Commanders and leaders
- King Haakon the Good Egil Ullserk †: Gamle Eirikssen †

Strength
- Unknown: Unknown

Casualties and losses
- Unknown: High

= Battle of Rastarkalv =

The Battle of Rastarkalv (Slaget på Rastarkalv) took place in 955 on the southern part of the island of Frei in the present-day Kristiansund Municipality in Møre og Romsdal county, Norway.

This was one of several battles between the forces of King Haakon the Good and those of the sons of Eirik Bloodaxe (Eiriksønnene). After their father's death, Harald Greycloak and his brothers were allied against King Haakon with King Harald Bluetooth of Denmark. Haakon had put up a warning system with cairns that would be lighted to tell of approaching war fleets. Therefore, the king was alarmed first with messengers at Nordmøre from Stadlandet. Haakon managed to fool Eirik's sons into believing they were outnumbered. The Danes fled but when they came to the beach, they discovered that their ships had been pushed out to sea. Haakon gained the victory and the Danish forces were slaughtered by Haakon's army.
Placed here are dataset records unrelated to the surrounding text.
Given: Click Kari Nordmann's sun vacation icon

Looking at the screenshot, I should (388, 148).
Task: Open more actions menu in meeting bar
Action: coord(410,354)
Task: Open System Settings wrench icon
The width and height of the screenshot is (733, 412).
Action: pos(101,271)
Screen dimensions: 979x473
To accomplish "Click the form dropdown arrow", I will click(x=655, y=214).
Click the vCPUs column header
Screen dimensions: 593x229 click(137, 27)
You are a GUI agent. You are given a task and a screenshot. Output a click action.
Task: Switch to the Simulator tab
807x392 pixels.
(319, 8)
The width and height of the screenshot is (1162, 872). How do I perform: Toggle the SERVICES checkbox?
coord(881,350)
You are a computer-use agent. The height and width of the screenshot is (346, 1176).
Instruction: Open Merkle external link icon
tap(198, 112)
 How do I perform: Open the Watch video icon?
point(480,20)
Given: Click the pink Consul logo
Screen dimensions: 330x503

Egil Ullserk, who was Haakon's leading man, died in the battle. Gamle Eirikssen, one of the sons of Eirik Bloodaxe, also died in the conflict. Haakon buried Egil Ullserk in a ship together with the people who had died in the battle. In 1955 (on the 1000 year anniversary), King Haakon VII visited the area and commemorated the battle. There is a stone monument located near Frei Church in Nedre Frei. It consists of an Obelisk Memorial for Egil Ullserk and his men who died at the Battle of Rastarkalv.